Я не узнавал в этой нервной, неуравновешенной женщине Руфь Фокс. Так я впервые смог увидеть изнутри, какое детство было у Шайлы из-за того, что немцы опустошили и разрушили мир ее родителей. Уже гораздо позже я понял, что нацисты были частыми гостями в том доме, смотрели на их трапезы холодными голубыми глазами, блевали на зажженные в канун Шаббата свечи. Шайла выросла в убеждении, что микробы — это низшая разновидность немцев, питающихся душами евреев.
Проползая по толстой ветви дуба, я услышал, как Руфь сказала:
— Отойди от этого окна, Шайла. Рядом может пролетать ангел смерти.
Я повернулся и увидел маленькое испуганное лицо Шайлы. Она помахала мне, и я в ответ тоже ей помахал. Сейчас я понимаю, что дом Фоксов на Пойнт-стрит в Уотерфорде был просто приложением к Берген-Бельзену, остановкой на пути в крематорий. Ни мать, ни отец Шайлы не могли оставить страну своего жуткого прошлого. Джордж Фокс играл для утешения тех, кто вознесся вместе с дымом и присоединился к воздушным потокам над Польшей. Каждая мрачная нота отмечала потерю души, вошедшей в реку смерти без утешения музыкой. Дом был наполнен слезами, ужасом, яростью и музыкой, заставлявшей детей представлять себе захватчиков, марширующих с факелами из волос евреев.

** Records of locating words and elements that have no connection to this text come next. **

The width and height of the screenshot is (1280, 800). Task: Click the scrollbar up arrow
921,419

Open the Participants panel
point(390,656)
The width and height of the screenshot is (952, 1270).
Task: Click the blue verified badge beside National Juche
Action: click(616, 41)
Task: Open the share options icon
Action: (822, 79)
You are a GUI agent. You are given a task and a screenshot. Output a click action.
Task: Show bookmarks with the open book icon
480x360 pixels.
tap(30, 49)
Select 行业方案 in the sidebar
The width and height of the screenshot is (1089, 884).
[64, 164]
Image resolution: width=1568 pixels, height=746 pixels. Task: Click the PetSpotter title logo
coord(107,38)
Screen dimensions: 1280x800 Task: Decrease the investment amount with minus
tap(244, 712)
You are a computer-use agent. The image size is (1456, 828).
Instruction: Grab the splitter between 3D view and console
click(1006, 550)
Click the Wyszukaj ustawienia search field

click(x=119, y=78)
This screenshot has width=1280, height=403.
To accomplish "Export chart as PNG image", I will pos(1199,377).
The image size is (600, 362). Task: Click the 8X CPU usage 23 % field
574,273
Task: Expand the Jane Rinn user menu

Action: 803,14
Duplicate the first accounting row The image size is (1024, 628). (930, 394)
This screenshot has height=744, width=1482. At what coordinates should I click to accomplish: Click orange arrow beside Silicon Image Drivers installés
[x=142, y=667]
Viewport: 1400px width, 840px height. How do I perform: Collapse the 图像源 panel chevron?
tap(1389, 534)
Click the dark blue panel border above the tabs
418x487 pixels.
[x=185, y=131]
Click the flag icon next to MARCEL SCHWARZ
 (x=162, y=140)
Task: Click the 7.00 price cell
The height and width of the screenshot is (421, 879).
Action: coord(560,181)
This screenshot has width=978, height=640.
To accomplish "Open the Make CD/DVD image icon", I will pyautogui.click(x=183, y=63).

После того как мы поженились, Шайла иногда рассказывала мне о своем детстве на Юге. Она думала, что в любой момент немецкие солдаты могут молниеносно окружить ее дом и тогда виноград, багрянник и азалии погибнут. Но для Шайлы такие признания были нетипичны. Она, как правило, не обсуждала зацикленность своих родителей на военных переживаниях. Эта тема стала verboten[159], особенно после рождения Ли. Для Шайлы непереносима была даже сама мысль о мире, способном посадить ребенка, такого ласкового и беспомощного, как Ли, в газовую камеру. Этот мир стал строительным материалом для ее ночных кошмаров, но она редко впускала его в свою дневную жизнь.